Ok, thank you.
I am currently trying to create a piano app myself in Swift, but am having some trouble with the response of the keys. On the upper left side of this webpage it says you use UIKit as a framework. What framework do you use to create the music part?
I'm just wondering if it's worth it for me to download the objective-c version and translate it to Swift myself. The problems I'm having with my piano app (AVFoundation) is that there is a latency/delay issue, non responsive behaviour and not able to do precise multi-touch. When I look at your video of this app, it looks exactly what I'm looking for and I'm considering downloading it.
Did you use any other specific framework that's not standard in Xcode? I'm just trying to decide if I should go for it or not.
Thank you for your fast response !
The audio part of the piano is created using CoreAudio - An AUSampler (with a piano SoundFont) attached to a remote IO unit.
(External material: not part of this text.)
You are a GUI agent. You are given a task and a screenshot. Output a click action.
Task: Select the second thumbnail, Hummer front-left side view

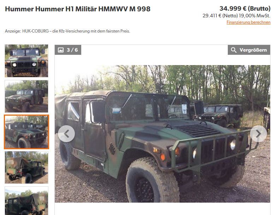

I didn't use any custom frameworks - just created some custom views and overrode the touch detection methods. Getting the multi-touch to work is tricky.
Personally I'd recommend just leaving the component in Objective C. The piano only requires about 5 lines of code to add it to a project.
So, just to be clear. Would it be easy for me to add your files (in Objective-C) to my Xcode-project which I wrote in Swift and make it work? I'm new in iOS programming and have only been working with Swift so far.
Would I be able to translate the entire file to Swift or should I just do like you said and add the Objective-C files to my app and try to make a bridge? Just want to make sure I understand correctly. Thank you for responding this fast !
And you are saying that if I want to add your piano to my current project it would only need 5 lines of code?
Here's a guide which explains how to import Objective C to Swift:
You could try to translate the classes into Swift. But the problem may be that if you make one small mistake, the component wouldn't work properly.
To add the component you just need to add the piano view to your view, create a new audio controller instance and set your view as the piano delegate. It is very straightforward.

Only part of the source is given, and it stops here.